(Input for this task):
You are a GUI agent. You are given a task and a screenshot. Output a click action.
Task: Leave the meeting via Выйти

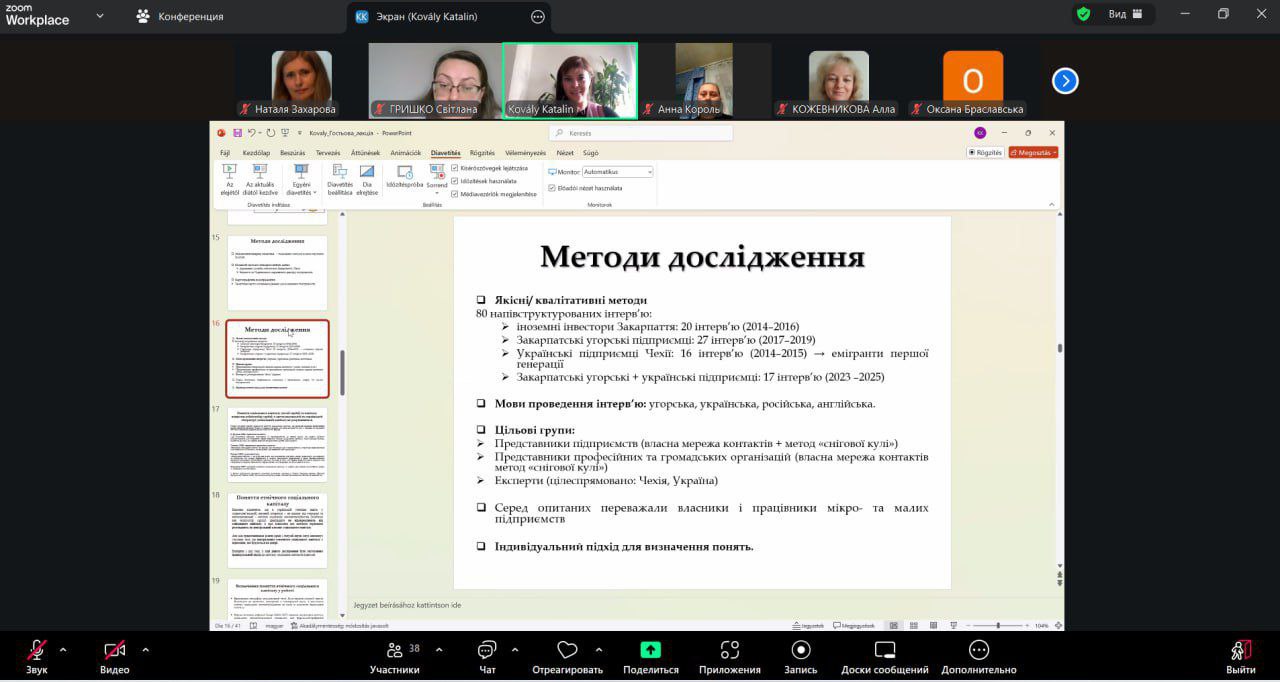pyautogui.click(x=1240, y=651)
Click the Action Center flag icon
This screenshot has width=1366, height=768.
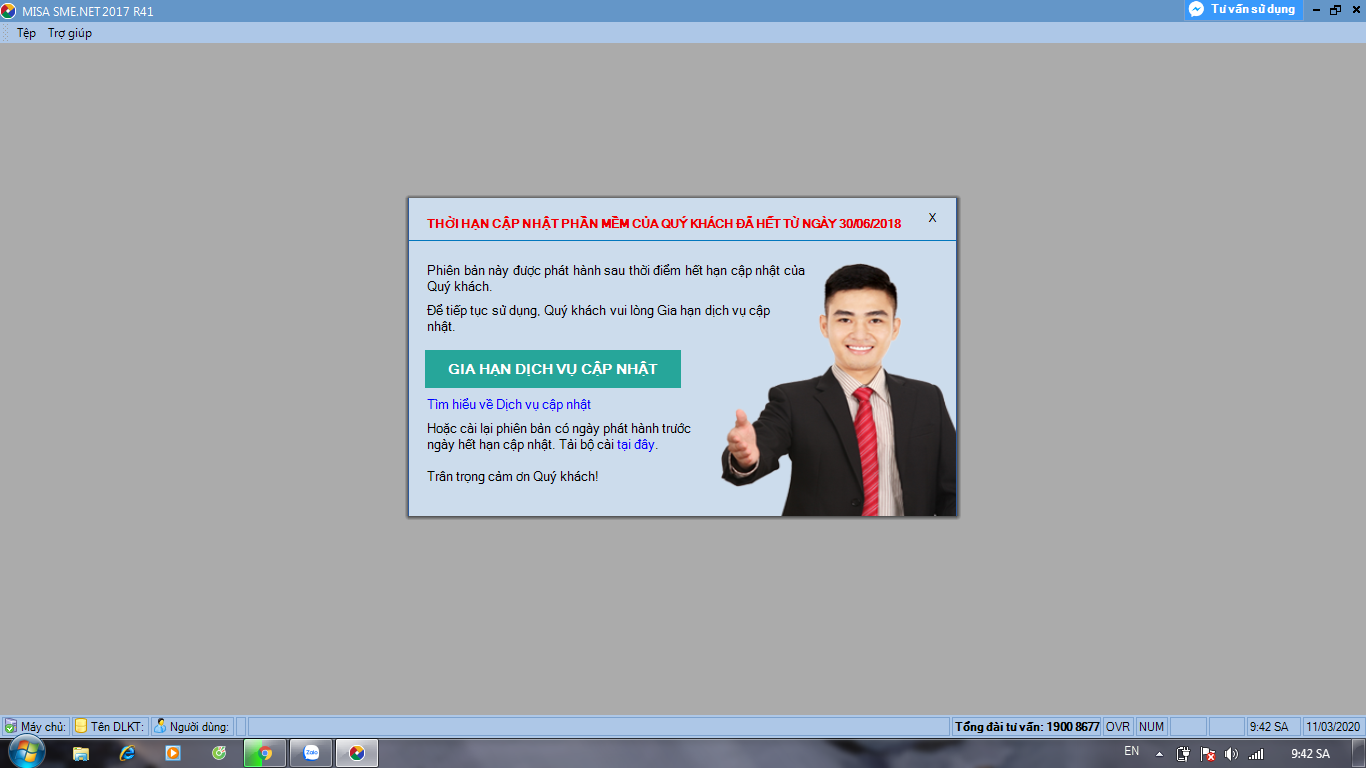coord(1207,754)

(Activity):
Please repeat every record above exactly, leaving the pictures out.

(Solution):
You are a GUI agent. You are given a task and a screenshot. Output a click action.
Task: Leave the meeting via Выйти

pyautogui.click(x=1240, y=651)
Click the Action Center flag icon
This screenshot has width=1366, height=768.
coord(1207,754)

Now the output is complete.